- _Problem_: Can you render the part of the entries that opens with the line containing "The width and height of the screenshot is (1456, 819)." and closes with the line containing "click(x=174, y=109)" as a Markdown table with columns Row and Text, one numbered row per line and blank lines left out?

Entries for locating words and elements
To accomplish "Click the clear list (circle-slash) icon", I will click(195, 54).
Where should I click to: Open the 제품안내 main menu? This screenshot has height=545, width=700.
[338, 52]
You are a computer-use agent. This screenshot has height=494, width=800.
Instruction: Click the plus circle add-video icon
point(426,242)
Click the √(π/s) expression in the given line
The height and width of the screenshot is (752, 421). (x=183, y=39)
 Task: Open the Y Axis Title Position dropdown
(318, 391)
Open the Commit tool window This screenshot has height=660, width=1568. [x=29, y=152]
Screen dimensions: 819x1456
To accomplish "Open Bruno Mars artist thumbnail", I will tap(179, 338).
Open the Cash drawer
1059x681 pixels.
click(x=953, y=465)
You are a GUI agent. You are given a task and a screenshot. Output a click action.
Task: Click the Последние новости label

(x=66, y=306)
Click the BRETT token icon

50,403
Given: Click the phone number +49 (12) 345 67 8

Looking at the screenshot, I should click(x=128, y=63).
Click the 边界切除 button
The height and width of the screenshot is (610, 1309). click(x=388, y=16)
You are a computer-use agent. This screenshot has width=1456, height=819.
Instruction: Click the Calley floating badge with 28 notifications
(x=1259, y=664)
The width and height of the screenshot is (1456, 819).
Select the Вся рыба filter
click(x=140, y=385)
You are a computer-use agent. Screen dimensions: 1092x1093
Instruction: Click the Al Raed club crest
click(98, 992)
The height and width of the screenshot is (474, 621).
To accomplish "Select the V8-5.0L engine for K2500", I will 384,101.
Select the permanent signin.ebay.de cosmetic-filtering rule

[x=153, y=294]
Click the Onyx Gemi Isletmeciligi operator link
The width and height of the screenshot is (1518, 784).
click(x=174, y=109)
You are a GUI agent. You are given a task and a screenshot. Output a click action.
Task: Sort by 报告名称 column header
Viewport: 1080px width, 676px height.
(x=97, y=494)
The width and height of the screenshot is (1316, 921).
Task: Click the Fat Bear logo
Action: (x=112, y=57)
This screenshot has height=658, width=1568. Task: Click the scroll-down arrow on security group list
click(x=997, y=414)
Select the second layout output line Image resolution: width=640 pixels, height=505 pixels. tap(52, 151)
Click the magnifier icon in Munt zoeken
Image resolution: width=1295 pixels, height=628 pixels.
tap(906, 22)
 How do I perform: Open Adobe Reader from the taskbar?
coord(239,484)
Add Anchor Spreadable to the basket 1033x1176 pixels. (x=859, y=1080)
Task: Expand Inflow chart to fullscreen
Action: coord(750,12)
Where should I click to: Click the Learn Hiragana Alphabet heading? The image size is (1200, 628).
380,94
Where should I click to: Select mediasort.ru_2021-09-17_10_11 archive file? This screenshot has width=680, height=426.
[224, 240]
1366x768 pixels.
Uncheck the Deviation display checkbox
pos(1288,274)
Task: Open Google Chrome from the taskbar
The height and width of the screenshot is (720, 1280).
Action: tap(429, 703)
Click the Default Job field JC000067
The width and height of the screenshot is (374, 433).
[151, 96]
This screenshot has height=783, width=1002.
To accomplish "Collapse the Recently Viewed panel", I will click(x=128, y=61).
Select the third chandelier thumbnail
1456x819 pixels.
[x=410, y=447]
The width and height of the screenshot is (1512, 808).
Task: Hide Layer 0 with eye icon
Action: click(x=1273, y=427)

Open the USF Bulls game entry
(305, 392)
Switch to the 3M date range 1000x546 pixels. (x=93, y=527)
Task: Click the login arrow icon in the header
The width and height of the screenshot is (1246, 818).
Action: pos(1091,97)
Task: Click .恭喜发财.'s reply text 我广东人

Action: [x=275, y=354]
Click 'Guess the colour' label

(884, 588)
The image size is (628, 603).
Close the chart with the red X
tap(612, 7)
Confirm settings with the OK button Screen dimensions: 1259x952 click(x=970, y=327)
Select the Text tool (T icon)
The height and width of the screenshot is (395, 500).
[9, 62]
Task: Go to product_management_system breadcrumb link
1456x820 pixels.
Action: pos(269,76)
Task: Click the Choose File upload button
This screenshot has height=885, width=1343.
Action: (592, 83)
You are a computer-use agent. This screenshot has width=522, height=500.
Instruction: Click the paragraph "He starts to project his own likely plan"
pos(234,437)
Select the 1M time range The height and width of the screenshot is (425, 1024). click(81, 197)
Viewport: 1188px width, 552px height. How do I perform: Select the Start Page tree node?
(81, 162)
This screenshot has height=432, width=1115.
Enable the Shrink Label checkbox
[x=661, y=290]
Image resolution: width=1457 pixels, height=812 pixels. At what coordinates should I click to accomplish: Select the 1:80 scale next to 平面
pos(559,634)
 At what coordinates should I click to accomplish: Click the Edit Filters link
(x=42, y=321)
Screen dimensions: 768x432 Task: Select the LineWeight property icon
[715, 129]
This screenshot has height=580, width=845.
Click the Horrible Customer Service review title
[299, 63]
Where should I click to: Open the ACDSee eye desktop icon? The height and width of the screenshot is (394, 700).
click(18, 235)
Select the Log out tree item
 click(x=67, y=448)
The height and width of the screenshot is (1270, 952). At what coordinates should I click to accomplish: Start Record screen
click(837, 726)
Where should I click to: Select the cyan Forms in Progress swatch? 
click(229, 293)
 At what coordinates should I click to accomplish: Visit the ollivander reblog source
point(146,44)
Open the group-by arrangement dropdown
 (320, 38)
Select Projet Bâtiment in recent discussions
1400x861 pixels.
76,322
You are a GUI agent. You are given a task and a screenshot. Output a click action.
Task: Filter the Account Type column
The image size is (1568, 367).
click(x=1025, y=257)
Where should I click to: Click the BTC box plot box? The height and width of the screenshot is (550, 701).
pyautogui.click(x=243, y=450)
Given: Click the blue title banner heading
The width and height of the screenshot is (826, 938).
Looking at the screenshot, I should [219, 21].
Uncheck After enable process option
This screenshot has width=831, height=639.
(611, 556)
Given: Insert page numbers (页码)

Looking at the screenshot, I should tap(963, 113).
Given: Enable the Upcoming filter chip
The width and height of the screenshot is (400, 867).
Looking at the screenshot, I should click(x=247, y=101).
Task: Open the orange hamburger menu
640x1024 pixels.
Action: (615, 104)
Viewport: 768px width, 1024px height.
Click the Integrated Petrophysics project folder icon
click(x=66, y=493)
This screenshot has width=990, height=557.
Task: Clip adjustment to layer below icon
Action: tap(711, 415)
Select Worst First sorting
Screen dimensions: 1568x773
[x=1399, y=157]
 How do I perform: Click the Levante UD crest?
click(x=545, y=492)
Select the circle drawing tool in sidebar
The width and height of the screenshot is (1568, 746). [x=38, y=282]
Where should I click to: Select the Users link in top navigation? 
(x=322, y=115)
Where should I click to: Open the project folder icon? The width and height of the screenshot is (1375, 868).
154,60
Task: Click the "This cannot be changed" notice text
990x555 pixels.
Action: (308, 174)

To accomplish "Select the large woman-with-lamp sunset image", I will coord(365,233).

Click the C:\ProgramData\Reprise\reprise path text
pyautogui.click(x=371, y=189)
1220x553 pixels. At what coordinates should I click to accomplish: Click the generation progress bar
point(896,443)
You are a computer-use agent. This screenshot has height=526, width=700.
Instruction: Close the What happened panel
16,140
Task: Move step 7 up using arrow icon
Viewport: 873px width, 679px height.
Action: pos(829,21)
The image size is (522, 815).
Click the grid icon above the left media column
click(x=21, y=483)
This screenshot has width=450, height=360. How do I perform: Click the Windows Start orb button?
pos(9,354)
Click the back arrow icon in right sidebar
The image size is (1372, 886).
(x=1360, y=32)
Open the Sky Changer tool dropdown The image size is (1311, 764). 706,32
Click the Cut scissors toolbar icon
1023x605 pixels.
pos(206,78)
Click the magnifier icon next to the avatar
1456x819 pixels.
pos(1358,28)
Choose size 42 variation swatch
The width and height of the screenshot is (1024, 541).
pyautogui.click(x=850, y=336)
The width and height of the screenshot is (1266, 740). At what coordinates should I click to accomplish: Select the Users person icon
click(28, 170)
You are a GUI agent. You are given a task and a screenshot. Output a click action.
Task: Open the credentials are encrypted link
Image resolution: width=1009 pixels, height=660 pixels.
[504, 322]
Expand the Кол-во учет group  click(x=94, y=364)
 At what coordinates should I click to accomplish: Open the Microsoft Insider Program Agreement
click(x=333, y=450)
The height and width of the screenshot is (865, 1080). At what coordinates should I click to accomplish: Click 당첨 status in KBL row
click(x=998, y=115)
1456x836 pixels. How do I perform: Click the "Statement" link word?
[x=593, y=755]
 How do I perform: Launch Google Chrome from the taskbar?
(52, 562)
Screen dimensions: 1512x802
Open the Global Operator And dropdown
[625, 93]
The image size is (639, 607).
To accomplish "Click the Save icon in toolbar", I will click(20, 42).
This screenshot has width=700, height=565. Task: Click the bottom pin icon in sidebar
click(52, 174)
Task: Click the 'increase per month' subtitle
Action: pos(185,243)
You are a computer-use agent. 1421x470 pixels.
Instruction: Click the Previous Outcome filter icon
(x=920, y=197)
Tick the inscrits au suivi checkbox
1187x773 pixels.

- _Solution to this task_:
| Row | Text |
|---|---|
| 1 | The width and height of the screenshot is (1456, 819). |
| 2 | Select the Вся рыба filter |
| 3 | click(x=140, y=385) |
| 4 | You are a computer-use agent. Screen dimensions: 1092x1093 |
| 5 | Instruction: Click the Al Raed club crest |
| 6 | click(98, 992) |
| 7 | The height and width of the screenshot is (474, 621). |
| 8 | To accomplish "Select the V8-5.0L engine for K2500", I will 384,101. |
| 9 | Select the permanent signin.ebay.de cosmetic-filtering rule |
| 10 | [x=153, y=294] |
| 11 | Click the Onyx Gemi Isletmeciligi operator link |
| 12 | The width and height of the screenshot is (1518, 784). |
| 13 | click(x=174, y=109) |